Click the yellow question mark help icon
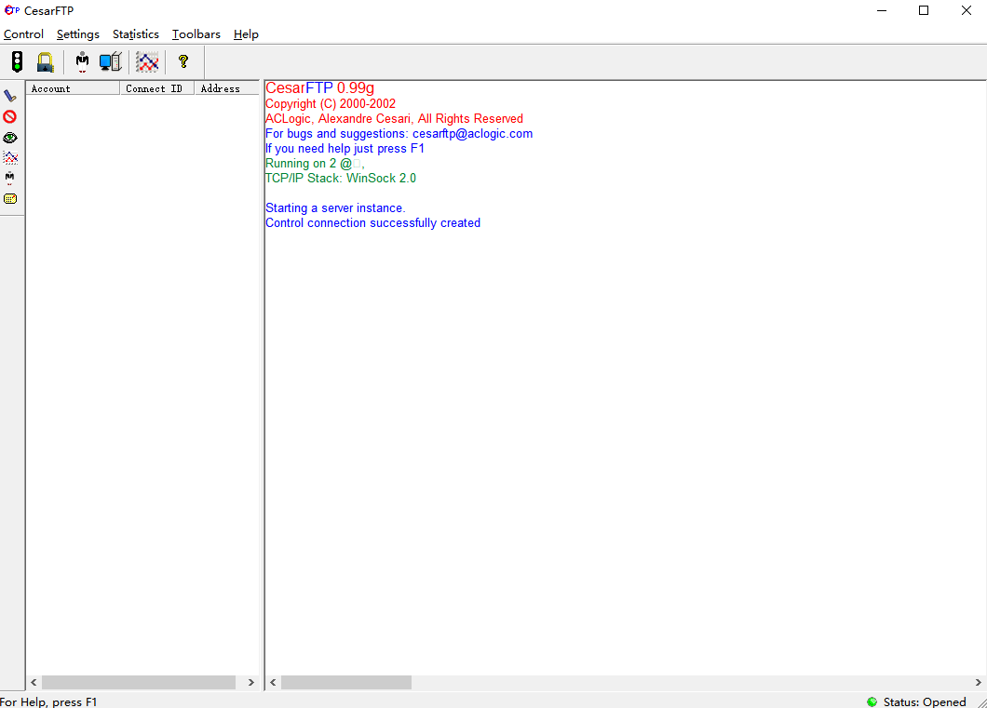This screenshot has width=987, height=708. pos(183,62)
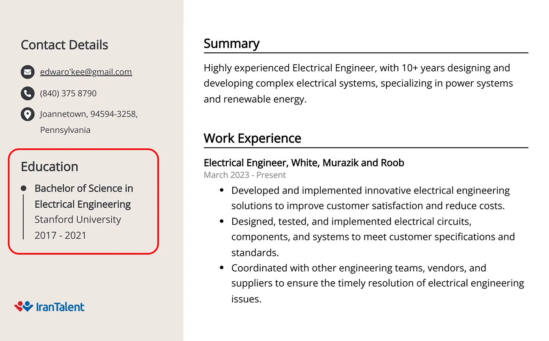The image size is (549, 341).
Task: Select the Electrical Engineer job title line
Action: pos(304,163)
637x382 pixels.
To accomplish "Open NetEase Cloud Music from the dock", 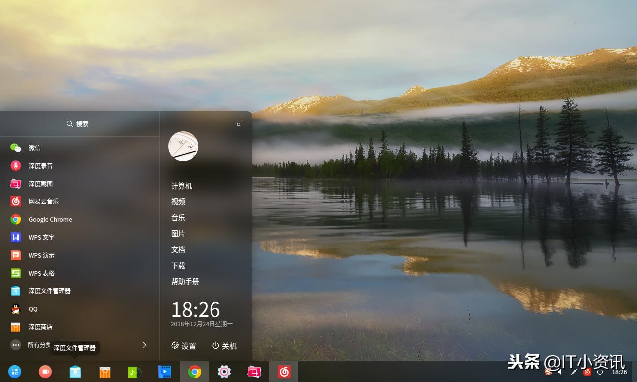I will [284, 371].
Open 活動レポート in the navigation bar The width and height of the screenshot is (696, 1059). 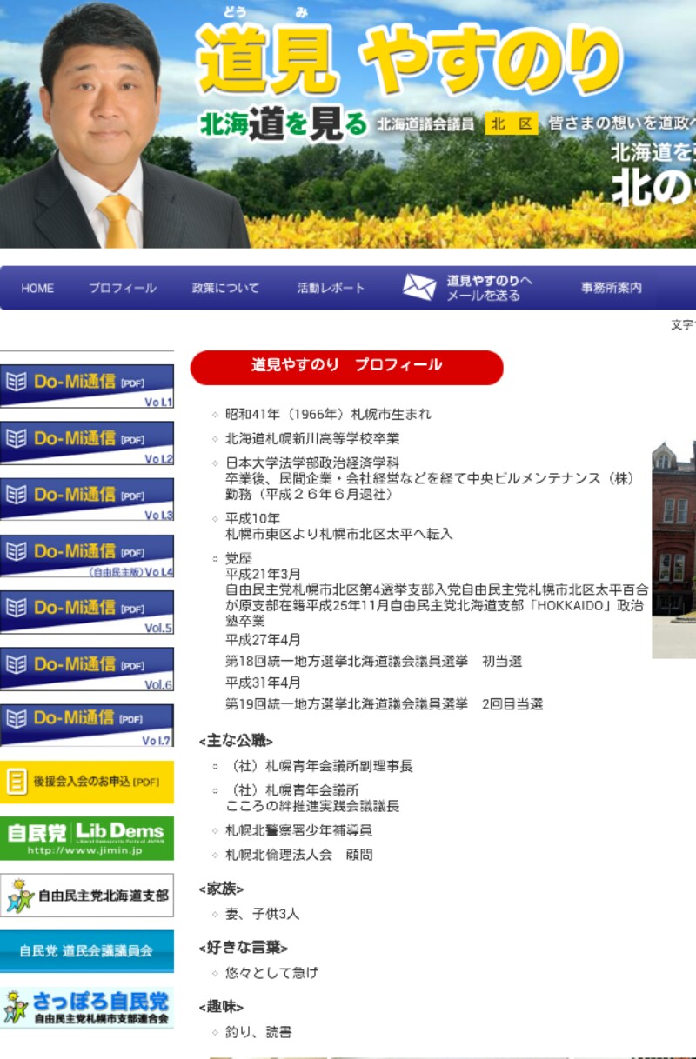(331, 288)
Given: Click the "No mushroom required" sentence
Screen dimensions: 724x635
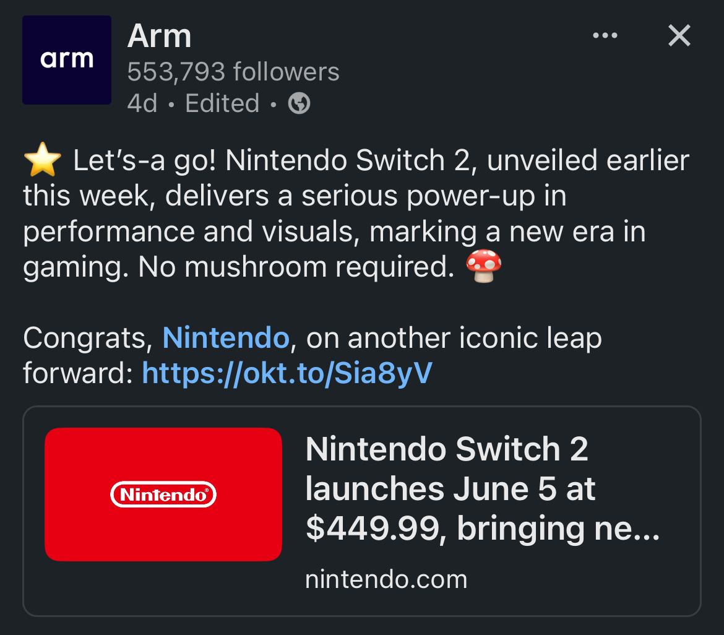Looking at the screenshot, I should pyautogui.click(x=296, y=267).
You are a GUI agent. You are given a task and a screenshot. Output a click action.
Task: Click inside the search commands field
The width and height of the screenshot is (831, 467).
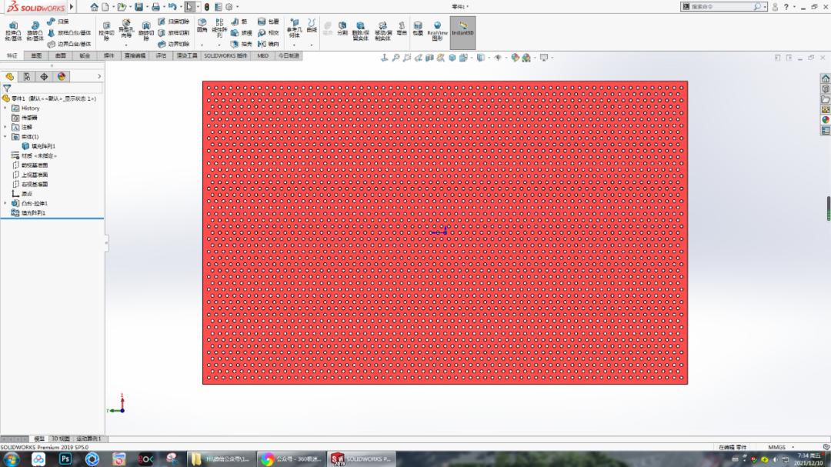point(723,6)
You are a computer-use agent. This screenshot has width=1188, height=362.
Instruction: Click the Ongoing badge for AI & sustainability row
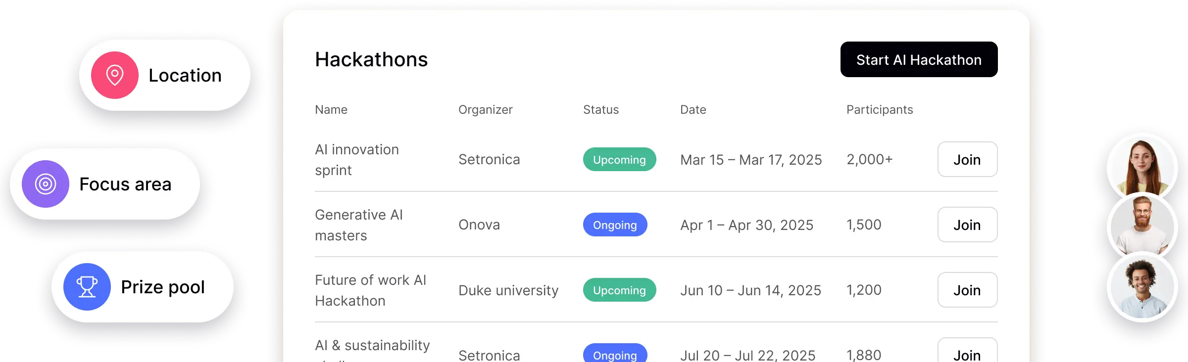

* * *

> [Prompt]:
Check each line of the listing above for the string "agent" and return those that contain it.

> [Expected answer]:
You are a GUI agent. You are given a task and a screenshot. Output a click action.
You are a computer-use agent. This screenshot has width=1188, height=362.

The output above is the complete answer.